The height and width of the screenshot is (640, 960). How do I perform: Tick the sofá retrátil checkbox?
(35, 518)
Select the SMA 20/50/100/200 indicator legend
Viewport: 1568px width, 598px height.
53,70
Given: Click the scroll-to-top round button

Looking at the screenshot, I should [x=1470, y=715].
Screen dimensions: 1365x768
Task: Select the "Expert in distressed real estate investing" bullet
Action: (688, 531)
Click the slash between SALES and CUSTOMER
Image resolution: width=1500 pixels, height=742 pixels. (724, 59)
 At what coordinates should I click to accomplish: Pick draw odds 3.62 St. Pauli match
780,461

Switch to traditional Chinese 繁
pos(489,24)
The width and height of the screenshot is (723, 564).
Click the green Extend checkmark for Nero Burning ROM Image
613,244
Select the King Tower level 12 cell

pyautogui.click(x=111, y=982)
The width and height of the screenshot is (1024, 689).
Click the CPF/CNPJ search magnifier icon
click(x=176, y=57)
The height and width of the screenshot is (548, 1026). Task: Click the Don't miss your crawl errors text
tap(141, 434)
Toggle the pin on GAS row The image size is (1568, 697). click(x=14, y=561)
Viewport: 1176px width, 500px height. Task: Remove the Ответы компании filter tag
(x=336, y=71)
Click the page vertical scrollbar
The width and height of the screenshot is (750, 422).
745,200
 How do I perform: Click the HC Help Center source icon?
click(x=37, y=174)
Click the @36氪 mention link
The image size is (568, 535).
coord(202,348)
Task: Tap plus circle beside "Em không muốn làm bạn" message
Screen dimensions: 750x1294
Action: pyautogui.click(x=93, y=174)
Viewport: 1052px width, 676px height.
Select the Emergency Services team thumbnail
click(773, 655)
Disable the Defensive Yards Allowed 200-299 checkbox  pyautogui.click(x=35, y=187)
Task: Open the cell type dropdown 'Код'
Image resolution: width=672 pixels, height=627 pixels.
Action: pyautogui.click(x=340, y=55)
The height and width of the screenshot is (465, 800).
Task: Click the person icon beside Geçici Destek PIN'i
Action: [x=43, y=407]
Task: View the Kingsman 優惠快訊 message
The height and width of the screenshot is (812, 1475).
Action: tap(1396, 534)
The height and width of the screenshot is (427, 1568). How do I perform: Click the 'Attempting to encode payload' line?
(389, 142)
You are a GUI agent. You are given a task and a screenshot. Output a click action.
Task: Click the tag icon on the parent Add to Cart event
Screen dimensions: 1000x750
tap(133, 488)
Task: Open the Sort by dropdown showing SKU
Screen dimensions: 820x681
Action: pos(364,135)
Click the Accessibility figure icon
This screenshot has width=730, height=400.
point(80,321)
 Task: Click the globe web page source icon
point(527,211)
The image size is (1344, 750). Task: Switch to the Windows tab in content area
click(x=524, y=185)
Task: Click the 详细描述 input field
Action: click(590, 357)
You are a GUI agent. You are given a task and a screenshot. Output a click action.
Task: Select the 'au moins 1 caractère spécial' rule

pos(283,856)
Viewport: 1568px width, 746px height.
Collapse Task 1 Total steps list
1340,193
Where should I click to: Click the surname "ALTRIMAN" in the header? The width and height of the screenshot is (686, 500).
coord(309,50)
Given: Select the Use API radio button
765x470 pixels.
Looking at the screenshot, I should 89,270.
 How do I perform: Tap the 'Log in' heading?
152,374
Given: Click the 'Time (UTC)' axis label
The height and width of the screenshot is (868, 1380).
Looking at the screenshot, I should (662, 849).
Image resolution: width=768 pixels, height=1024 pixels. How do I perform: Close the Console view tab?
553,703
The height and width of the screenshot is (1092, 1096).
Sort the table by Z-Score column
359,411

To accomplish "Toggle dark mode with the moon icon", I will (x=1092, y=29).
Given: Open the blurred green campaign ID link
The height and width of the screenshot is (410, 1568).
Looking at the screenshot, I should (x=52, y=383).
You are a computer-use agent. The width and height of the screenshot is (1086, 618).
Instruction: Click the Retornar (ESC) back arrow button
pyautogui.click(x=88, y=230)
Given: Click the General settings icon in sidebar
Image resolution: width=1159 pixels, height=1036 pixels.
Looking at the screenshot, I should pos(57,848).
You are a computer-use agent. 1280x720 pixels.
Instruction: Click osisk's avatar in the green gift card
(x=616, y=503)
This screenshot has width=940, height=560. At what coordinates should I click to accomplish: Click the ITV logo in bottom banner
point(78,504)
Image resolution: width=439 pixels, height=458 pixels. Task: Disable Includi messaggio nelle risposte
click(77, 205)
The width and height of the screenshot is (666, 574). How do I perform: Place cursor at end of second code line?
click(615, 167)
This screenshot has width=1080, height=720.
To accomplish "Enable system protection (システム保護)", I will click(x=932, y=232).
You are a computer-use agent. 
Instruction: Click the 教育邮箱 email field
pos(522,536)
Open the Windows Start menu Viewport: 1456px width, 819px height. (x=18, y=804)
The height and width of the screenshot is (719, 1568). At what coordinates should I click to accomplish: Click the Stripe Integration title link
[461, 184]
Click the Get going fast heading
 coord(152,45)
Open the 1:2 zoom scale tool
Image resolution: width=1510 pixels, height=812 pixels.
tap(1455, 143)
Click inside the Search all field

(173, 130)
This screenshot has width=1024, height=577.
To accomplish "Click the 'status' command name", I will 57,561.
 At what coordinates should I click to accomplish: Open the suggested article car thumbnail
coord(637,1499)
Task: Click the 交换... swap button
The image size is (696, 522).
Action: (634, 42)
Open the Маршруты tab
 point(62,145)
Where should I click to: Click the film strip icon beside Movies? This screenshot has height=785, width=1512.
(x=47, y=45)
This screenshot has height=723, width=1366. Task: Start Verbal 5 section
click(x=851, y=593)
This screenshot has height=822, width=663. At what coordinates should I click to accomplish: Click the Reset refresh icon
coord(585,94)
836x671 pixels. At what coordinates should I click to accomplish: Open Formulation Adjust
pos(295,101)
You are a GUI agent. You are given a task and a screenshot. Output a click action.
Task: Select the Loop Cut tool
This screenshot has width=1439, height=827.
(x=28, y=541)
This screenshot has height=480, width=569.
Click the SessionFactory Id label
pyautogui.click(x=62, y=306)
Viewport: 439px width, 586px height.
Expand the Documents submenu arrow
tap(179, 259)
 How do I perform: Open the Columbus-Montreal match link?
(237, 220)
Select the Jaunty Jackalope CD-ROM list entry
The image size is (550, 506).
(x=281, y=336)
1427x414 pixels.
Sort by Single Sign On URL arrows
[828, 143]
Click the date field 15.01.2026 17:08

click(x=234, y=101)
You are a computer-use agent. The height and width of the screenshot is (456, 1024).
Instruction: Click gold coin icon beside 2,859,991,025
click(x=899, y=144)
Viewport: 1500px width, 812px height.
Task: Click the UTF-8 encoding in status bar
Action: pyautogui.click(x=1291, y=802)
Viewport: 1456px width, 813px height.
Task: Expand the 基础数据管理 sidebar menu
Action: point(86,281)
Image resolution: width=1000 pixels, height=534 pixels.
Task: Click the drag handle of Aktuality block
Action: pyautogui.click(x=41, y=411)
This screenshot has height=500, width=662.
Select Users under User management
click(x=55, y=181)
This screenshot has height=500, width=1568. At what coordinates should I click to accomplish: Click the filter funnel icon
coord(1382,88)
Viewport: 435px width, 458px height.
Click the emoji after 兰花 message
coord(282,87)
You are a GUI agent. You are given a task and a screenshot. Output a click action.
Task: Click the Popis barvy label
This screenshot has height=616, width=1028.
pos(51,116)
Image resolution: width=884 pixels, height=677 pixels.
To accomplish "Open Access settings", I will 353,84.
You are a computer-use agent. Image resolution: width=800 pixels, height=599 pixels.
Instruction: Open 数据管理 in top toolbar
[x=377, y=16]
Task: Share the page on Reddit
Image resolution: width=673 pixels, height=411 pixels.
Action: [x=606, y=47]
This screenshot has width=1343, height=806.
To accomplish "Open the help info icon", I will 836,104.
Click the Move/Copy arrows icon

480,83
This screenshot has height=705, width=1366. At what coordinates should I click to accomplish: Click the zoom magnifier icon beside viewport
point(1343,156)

++++++++++

Find the word "settings" in the listing and copy each line that contains it.

### RESPONSE FOR THIS EXERCISE
Given: Click the General settings icon in sidebar
To accomplish "Open Access settings", I will 353,84.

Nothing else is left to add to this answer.